= Bernard "Bunny" Solomon =

Bernard "Bunny" Solomon (17 March 1923 – 19 October 2006) was an agent of change for sports at Northeastern University, an active Democratic appointed to multiple government positions, and an executive vice president of Bank of New England Corp.

==Early life==

Solomon was born in Brookline, Massachusetts on March 17, 1923. The nickname "Bunny" came from when he came home from the hospital a relative commented that he looked like a little bunny. His parents were Samuel and Lillian Solomon and his brother was Jack Solomon He was a graduate of Brookline Public Schools and the former vice president of Young Democrats of Massachusetts. He was one of the Brookline's leading progressives. During World War II, he served for three and a half years with the 8th Armored Division. He attended Harvard University, Northeastern University, Shrivenham American University of England (part of the G.I. American Universities) and University of Illinois. He was a member of the Jewish War Veterans and a member of the Brookline Town Meeting since 1950. In 1957, he married Jolane Baumgartern of New York. Jolane was an instructor and researcher at Harvard School of Public Health. In 1987, he received an honorary degree of Doctor of Laws from the University of Massachusetts for his work as Chairman of the University's Building Authority.

==Career==

Governor Foster Furcolo appointed Bernard to Commissioner and State Purchasing Agent in 1958 at age 34 after serving as his special assistant. He became the youngest state purchasing agent in the country and took over from Major George Cronin, who had served for 34 years. His previous business experience included working as the president of Samuel Solomon, Inc., a manufacturing firm in Boston, which he was responsible for purchasing $400,000 worth of equipment annually. As State Purchasing Agent, he saved the taxpayers hundreds of thousands of dollars annually by improving operating efficiency and taking advantage of purchasing rock salt at special provisions in transportation rates. In 1960 and 3 years left in his term remaining, he left his job as the purchasing agent to work at Stop & Shop Companies as the Vice President for Government and Community Affairs. He continued as a part-time member of the emergency finance board. Later, he was named executive vice president of Bank of New England Corp. after the Bank of New England Corp's merger with the Conifer Group, which Solomon's previous employer, Patriot Bank, had belonged to. At that time he was also vice chairman of Brookline Parks & Recreation Commission, on the board of trustees at Northeastern University, and a trustee of The Jewish Community Council of Metropolitan Boston. He served as a trustee and secretary/treasurer of the University of Massachusetts Building Authority, which led to an honorary degree. His retirement from the Bank of New England was in 1990.

==Northeastern University==

Bunny was a member of the Class of 1946 at Northeastern and received an honorary Doctor of Public Service degree in 1991.

In December 1961, Bernard Solomon served as the Class Fund Chairman for the Northeastern University Class of 1946 for the Alumni Fund and raised a new all-time high of $105, 176. The following year, he was appointed as the vice chairman of the West of Boston Leadership Gifts committee in Northeastern University's $40,000,000 Diamond Anniversary Development, by the Northeastern president, Asa Knowles.

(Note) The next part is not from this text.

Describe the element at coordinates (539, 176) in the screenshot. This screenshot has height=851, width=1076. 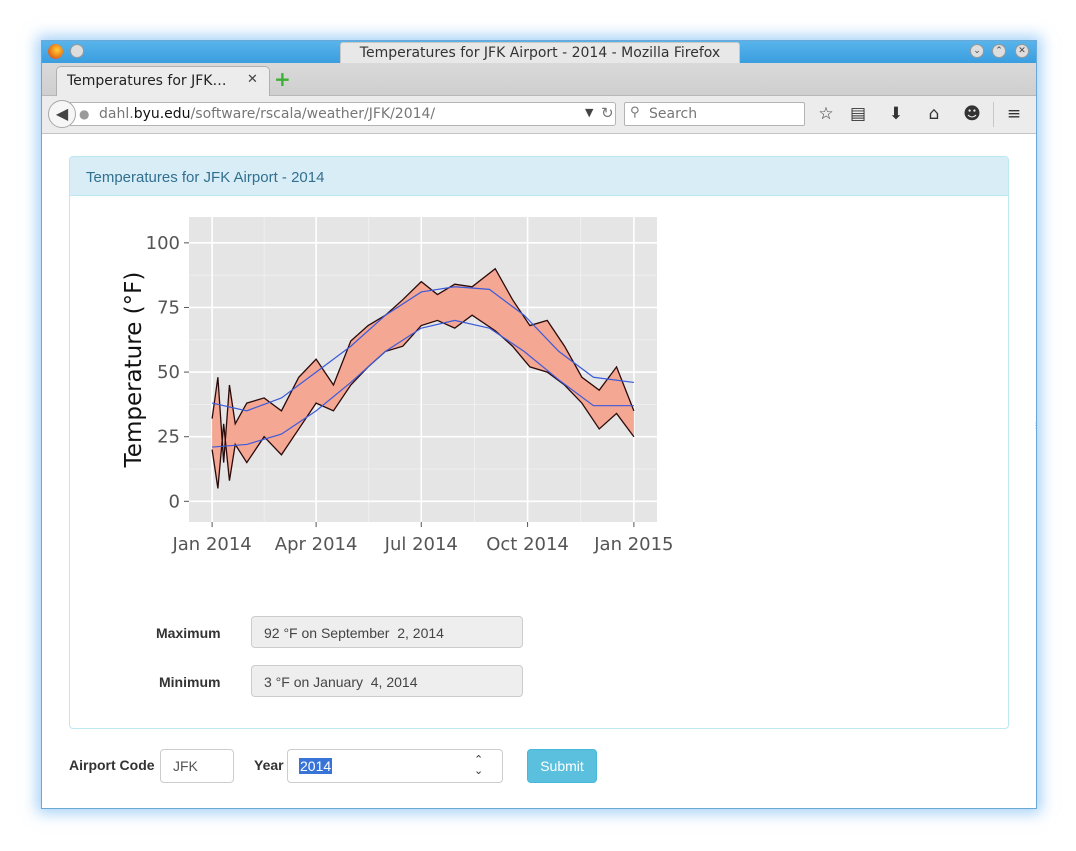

In January 1979, Northeastern University launched its Athletic Development Program to improve its sports program and respond to the needs of the eighties. Bernard served as the Chairman of the Athletic Development Committee. The campaign had a goal of $175,000 to improve facilities, provide equipment, grant scholarships, and recruit. Under Bunny's efforts, the campaign raised $490,000 for the program. Next, Bernard worked on renovating the Boston Arena, now named Matthews Arena, with a campaign that raised $600,000 for the project. The campaign for Northeastern's outdoor track and field facility in Dedham, Massachusetts was next and on April 27, 1986, the track was dedicated to Bernard and Jolane Solomon because of their strong support to the Northeastern athletics program. The indoor track and basketball court at Cabot Center are named for Bunny's honor.

==Death==

Solomon died at age 83 from complications of metastasized cancer at Brigham and Women's Hospital. He was survived by his three children and five grandchildren.